## TEXT SECTION
__________
Cancer genome sequencing reveals the intricate genomic complexity of tumors. Our findings demonstrate a wide range of genome-focal amplifications in various types of cancer, contributing to a better understanding of the connection between cancer genomics and clinical significance for patients. Researchers have dedicated significant time and effort to investigating and characterizing ecDNA, leading to new research directions. Future studies should investigate the integration of genomics data with other techniques like single-cell sequencing and histopathology imaging, as well as the clinical application of ecDNA in the context of targeted therapy and immunotherapy.
Methods
The Institutional Review Board of Sun Yat-Sen University Cancer Center approved this study.
Cell culture
The Human gastric cancer cell lines SNU16, HGC27, MKN45, NCI-N87, KATO III, MKN7, SNU216, MKN74, human esophageal cancer cell lines KYSE-410, OE19 and prostate cell line PC3, were purchased from the American Type Culture Collection (ATCC, Rockville, MD, USA). All cells except for PC3 were cultured in RPMI 1640 (GIBCO) supplemented with 10% FBS (Invitrogen) and 1% penicillin-streptomycin (Invitrogen). PC3 cells were cultured in DMEM (GIBCO) supplemented with 10% FBS and 1% penicillin-streptomycin. All cells were maintained in a humidified atmosphere of 95% air and 5% CO2 at 37 °C. Cells were tested negative for mycoplasma contamination.
Patient-derived xenograft (PDX)
__________
## EXERCISE DATA
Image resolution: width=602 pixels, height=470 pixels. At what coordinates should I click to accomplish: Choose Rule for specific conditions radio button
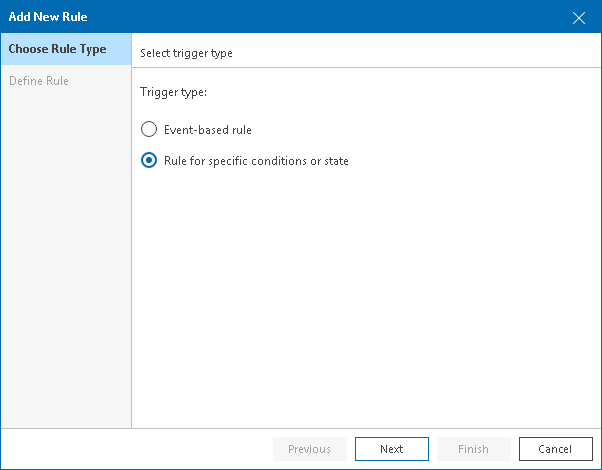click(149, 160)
__________
## TASKS TO COMPLETE
[A] Answer these questions from the cancer genomics text:
(i) Whose Institutional Review Board approved the study?
(ii) Which medium were PC3 cells cultured in?
(iii) Which two techniques does it say future studies should integrate with genomics data?
[B] Translate this sentence from the cancer genomics text into Spanish: "All cells were maintained in a humidified atmosphere of 95% air and 5% CO2 at 37 °C."
[C] Resume the cancer genomics text where it stops, writing the section that follows its last heading.
The data are separate from the cancer genomics text.

## ANSWERS
[A]
(i) The Institutional Review Board of Sun Yat-Sen University Cancer Center.
(ii) DMEM (GIBCO), supplemented with 10% FBS and 1% penicillin-streptomycin.
(iii) Single-cell sequencing and histopathology imaging.

[B] Todas las células se mantuvieron en una atmósfera humidificada de 95 % de aire y 5 % de CO2 a 37 °C.

[C]
All gastric cancer samples from patients were obtained surgically after informed consent. The collected tissue was immediately placed in an ice-cold DMEM culture medium with streptomycin and 5% penicillin. All mice used in this study were NOD/SCID/IL2rγnull (NSG) female mice (6 weeks). Mice were housed under temperature-controlled, pathogen-free conditions (approximately 20 °C, 40% humidity) with a 12-h light/dark cycle. Small pieces of tissue (1–3 mm3) were directly implanted into bilateral subcutaneous pockets of NSG mice. In the initial passage of PDX, the tumor reached a volume of about 500 mm3 and then was transplanted into other mice (P2). PDX of different generations was reserved and placed in liquid nitrogen along with tissue preservation solution. Pain and distress were monitored by observing the presence of rapid weight loss, weight loss exceeding 20% of body weight, hunched posture, lethargy, lack of movement, and rapid growth of tumor masses. Mice exhibiting any of these signs were euthanized by cervical dislocation. Transplanted tumors were not to exceed a diameter of 2.0 cm or 10% of body weight as permitted by the Institutional Ethics Committee for Clinical Research and Animal Trials of the SYSUCC.
Fluorescent in situ hybridization (FISH)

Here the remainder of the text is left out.